11D428A-16
- Country of origin: Russia
- Date: 1993–1997
- First flight: 1997-10-05 (Progress M-36)
- Designer: NIIMash
- Application: RCS thruster
- Predecessor: 11D428A
- Successor: 11D428AF-16
- Status: In Production

Liquid-fuel engine
- Propellant: N_{2}O_{4} / UDMH
- Mixture ratio: 1.85±0.15
- Cycle: pressure fed

Configuration
- Chamber: 1

Performance
- Thrust, vacuum: 129.16 N (29.04 lbf)
- Chamber pressure: 0.88 MPa (128 psi)
- Specific impulse, vacuum: 291 s (2.85 km/s)
- Restarts: 500,000

Dimensions
- Dry mass: 1.5 kg (3.3 lb)

Used in
- Soyuz since Soyuz TM-28 and Progress since Progress M-36

References

= 11D428 =

Model of Soviet liquid pressure-fed rocket engine

The 11D428A-16 (manufacturer's name RDMT-135M) is a liquid pressure-fed rocket engine burning N_{2}O_{4}/UDMH with an O/F of 1.85. It is used for crew-rated spacecraft propulsion applications.

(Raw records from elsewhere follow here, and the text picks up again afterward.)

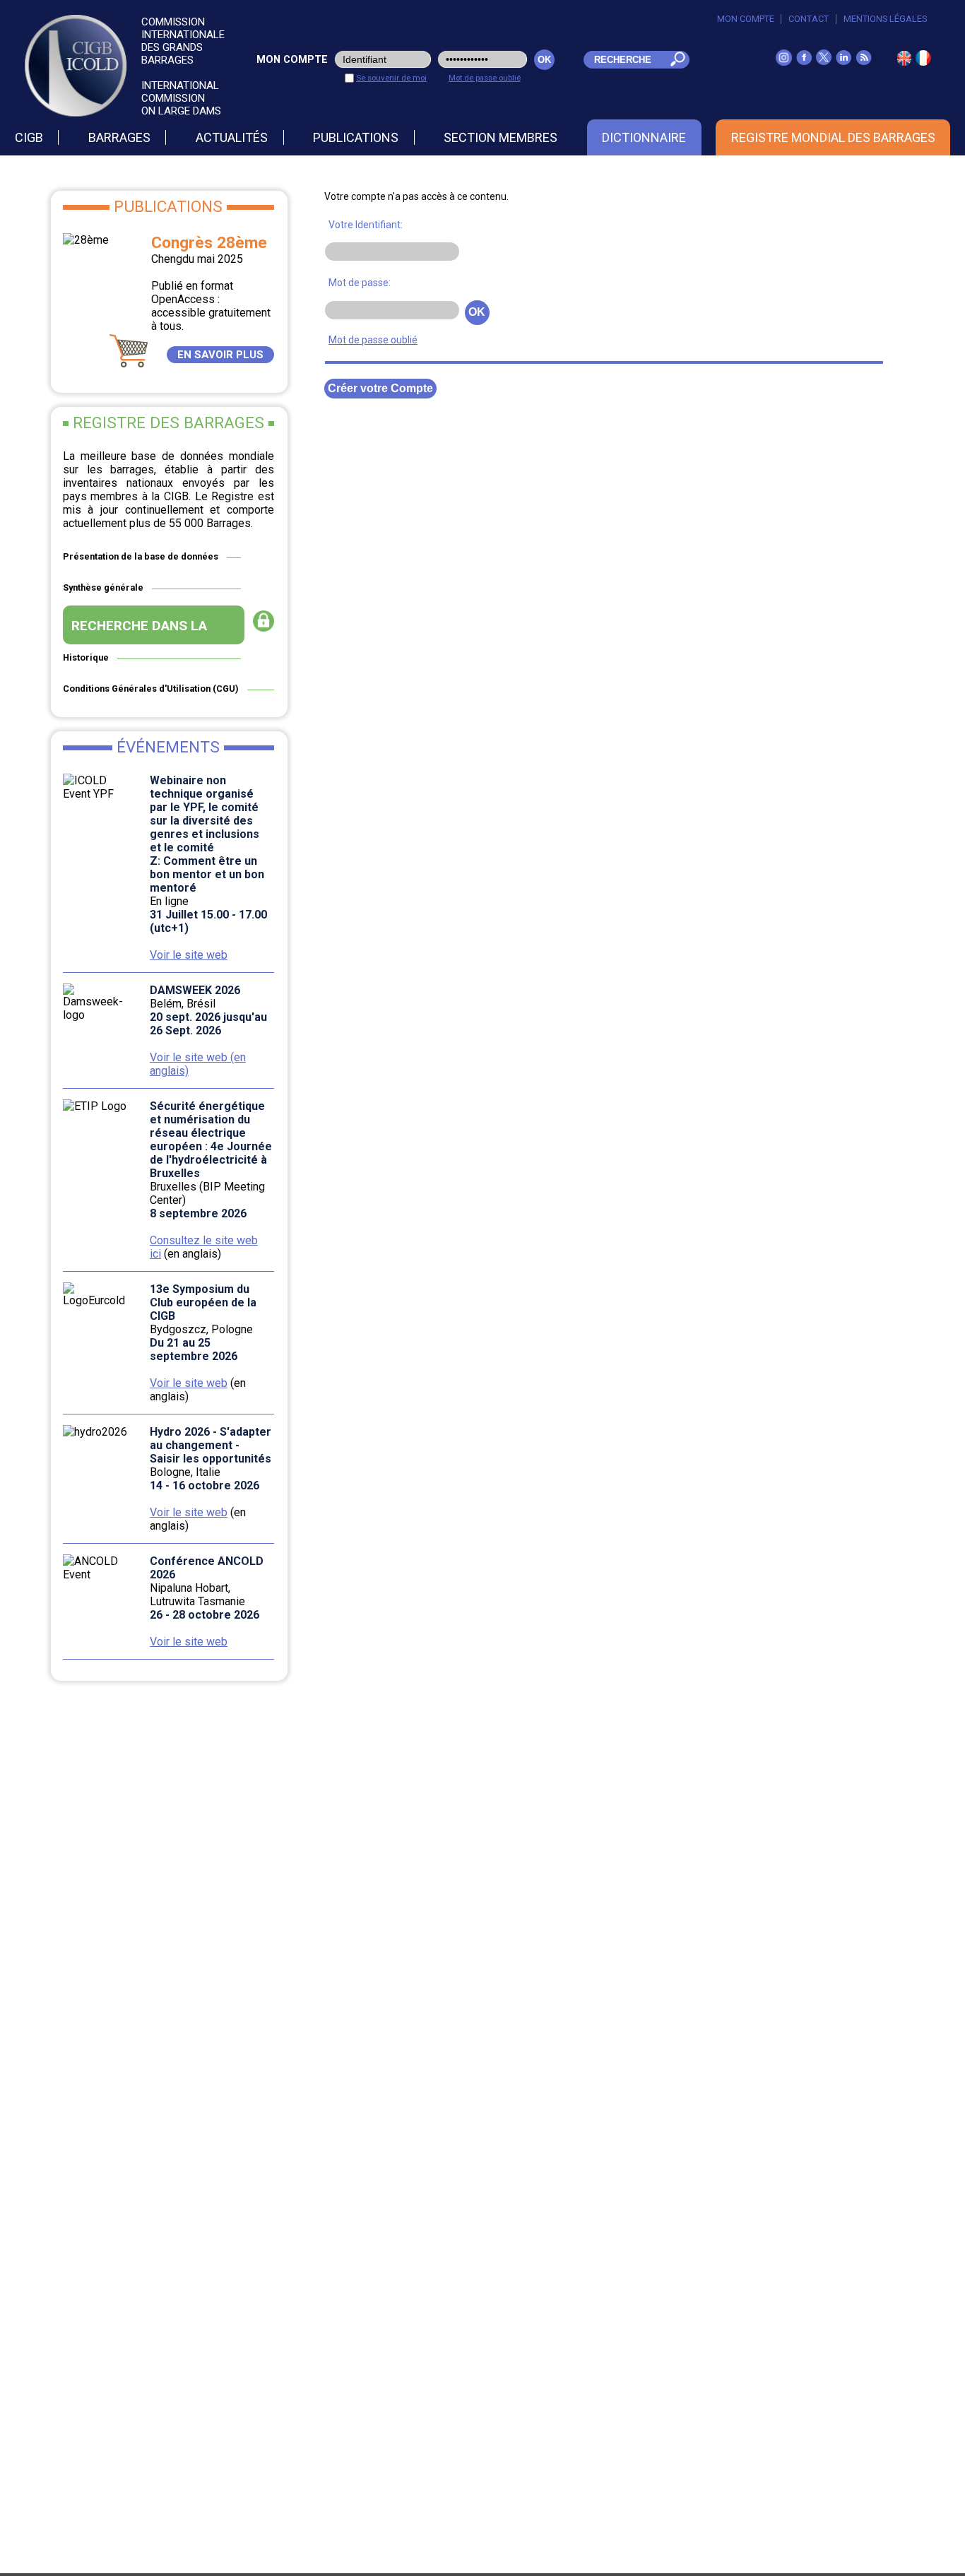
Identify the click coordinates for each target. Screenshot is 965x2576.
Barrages (119, 137)
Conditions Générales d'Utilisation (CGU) (151, 688)
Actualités (232, 137)
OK (476, 312)
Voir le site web (188, 955)
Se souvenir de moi (391, 78)
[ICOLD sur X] (823, 61)
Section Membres (500, 137)
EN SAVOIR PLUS (220, 354)
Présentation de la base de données (140, 556)
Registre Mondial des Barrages (833, 137)
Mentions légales (885, 18)
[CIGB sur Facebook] (804, 61)
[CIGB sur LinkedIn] (843, 61)
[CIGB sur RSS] (864, 61)
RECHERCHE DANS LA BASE (139, 631)
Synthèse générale (103, 587)
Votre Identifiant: (365, 224)
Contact (808, 18)
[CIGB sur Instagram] (784, 62)
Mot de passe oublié (485, 78)
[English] (904, 62)
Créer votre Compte (380, 388)
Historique (86, 657)
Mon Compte (745, 18)
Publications (355, 137)
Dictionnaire (644, 137)
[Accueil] (923, 62)
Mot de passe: (359, 282)
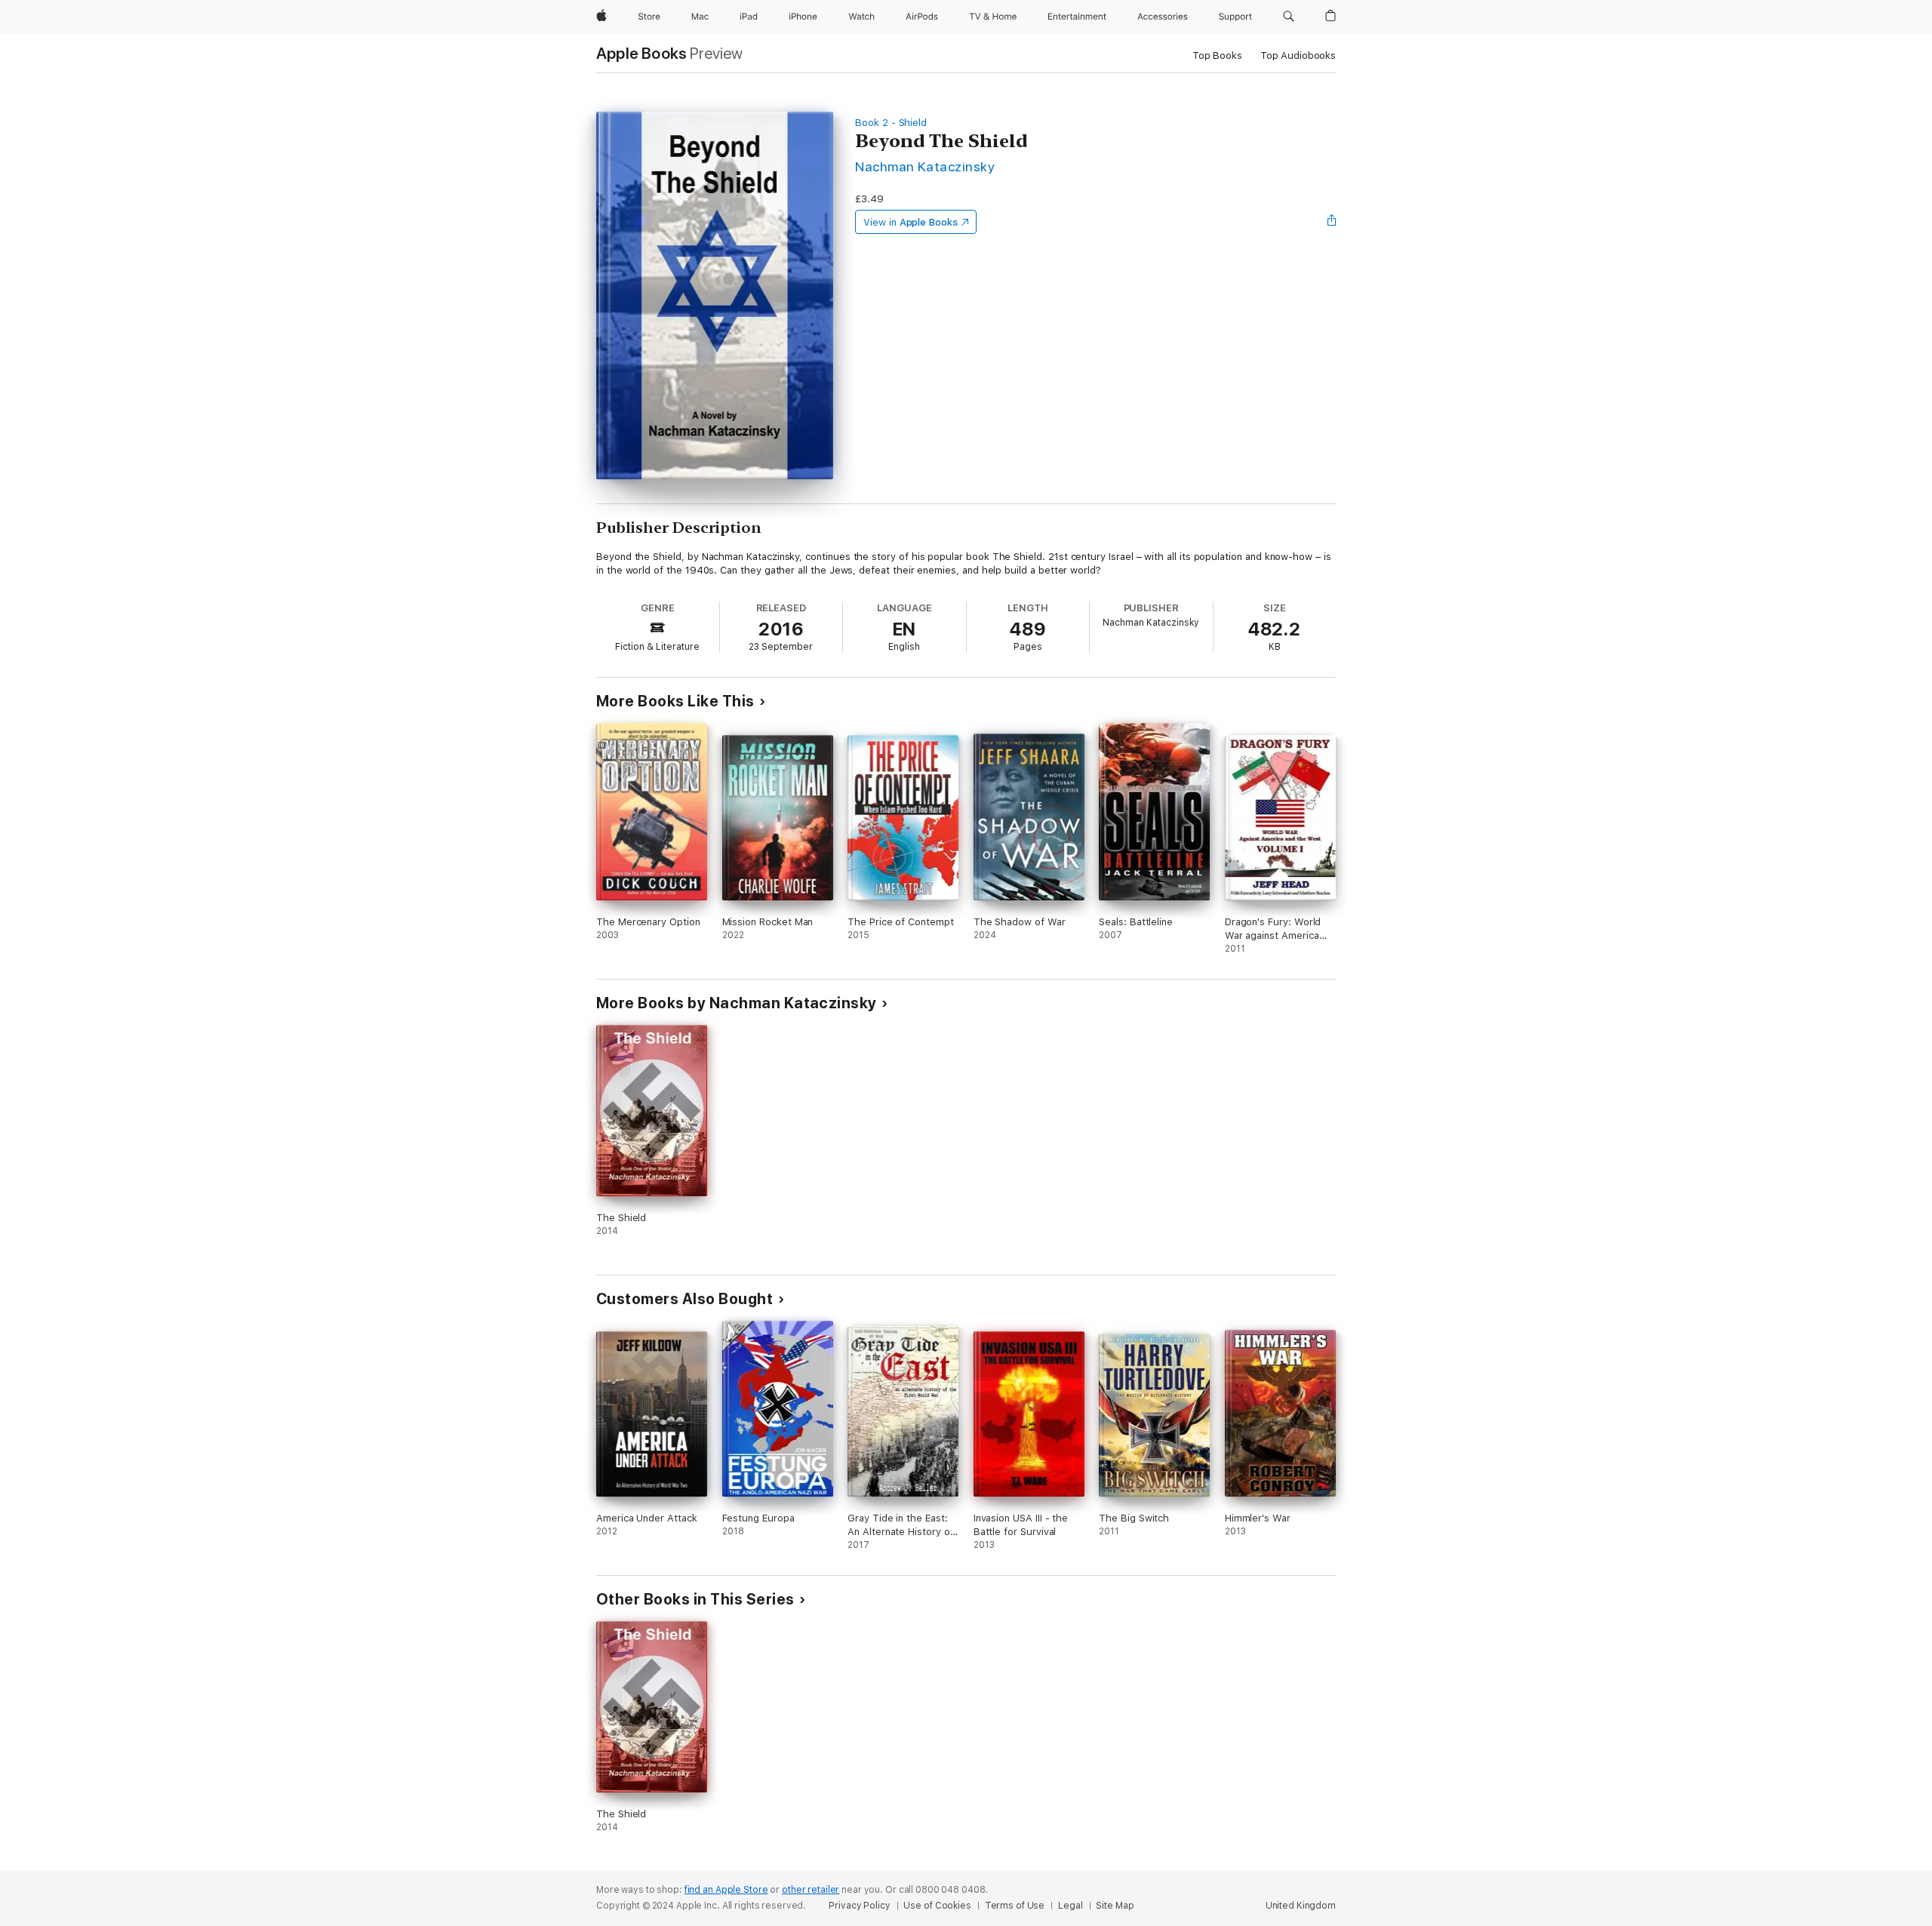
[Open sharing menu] (1332, 222)
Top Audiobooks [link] (1298, 55)
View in (910, 222)
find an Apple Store (726, 1889)
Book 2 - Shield (891, 122)
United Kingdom (1301, 1905)
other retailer (810, 1889)
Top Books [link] (1217, 55)
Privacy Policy (859, 1905)
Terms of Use (1015, 1905)
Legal (1070, 1905)
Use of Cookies (937, 1905)
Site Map (1115, 1905)
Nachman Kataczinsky (925, 166)
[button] (1288, 16)
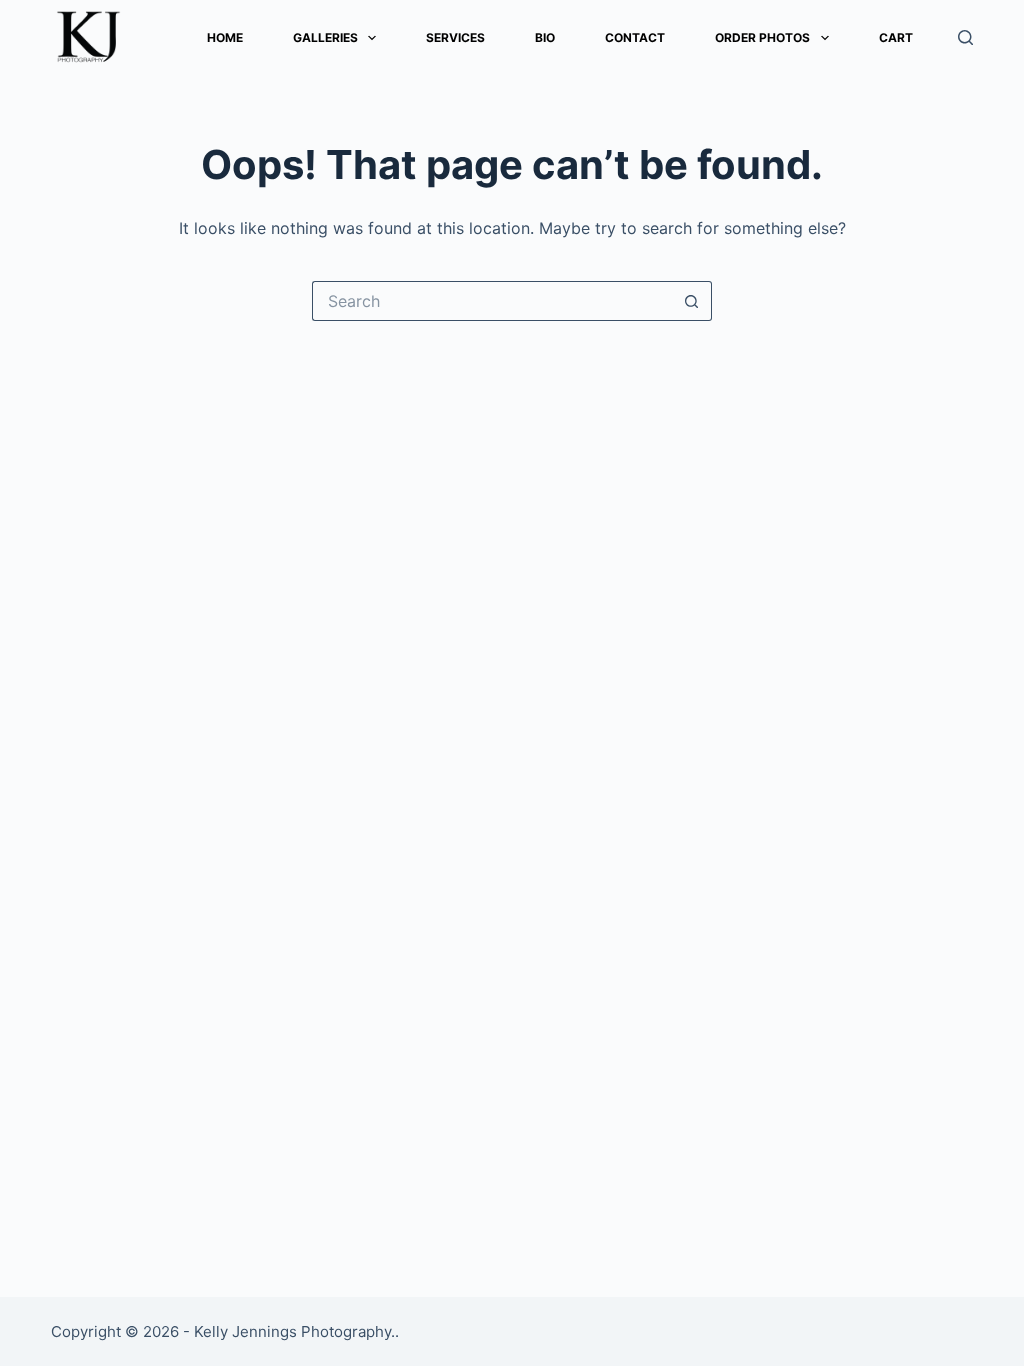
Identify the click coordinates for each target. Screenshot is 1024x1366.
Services (455, 37)
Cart (896, 37)
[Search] (965, 37)
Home (225, 37)
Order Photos (762, 37)
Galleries (325, 37)
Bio (545, 37)
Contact (635, 37)
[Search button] (692, 301)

It is currently used in the KTDU-80 spacecraft propulsion module. The previous version, the 11D428A (manufacturer's name RDMT-135) is still used as the reaction control system thrusters of the Zvezda ISS module.
The 11D428A-16 generates 129.16 N of thrust with a chamber pressure of 0.88 MPa and achieves a specific impulse of 291 isp. It is rated for 500,000 starts with a certified ignition time of 0.03 seconds to 2000 seconds. Each unit weights 1.5 kg.

==Versions==
This engine has been used with certain variations in the crewed Russian space program since the Salyut 6 in Soviet times. The three main versions are:
- 11D428: Delivered in 1970 for use in Salyut 1.
- 11D428M: Version developed for the Yantar-2K platform. It reached space on the first launch, Kosmos 697 on August 6, 1974.
- 11D428A (AKA RDMT-135): Version developed for the Soyuz 7K-S, it flew on Kosmos 670, Kosmos 772 and Kosmos 869. Later used on the KTDU-426.
- 11D428A-10: Thruster used on the Zvezda ISS Module. Originally developed for the Mir Core Module.
- 11D428A-14: Thruster used on the Zvezda ISS module.
- 11D428A-16 (AKA RDMT-135M): Improved specific impulse version. Used on the KTDU-80 since Soyuz TM-28.
- 11D428AF-16:Thruster version developed for the Fobos-Grunt planetary sample mission.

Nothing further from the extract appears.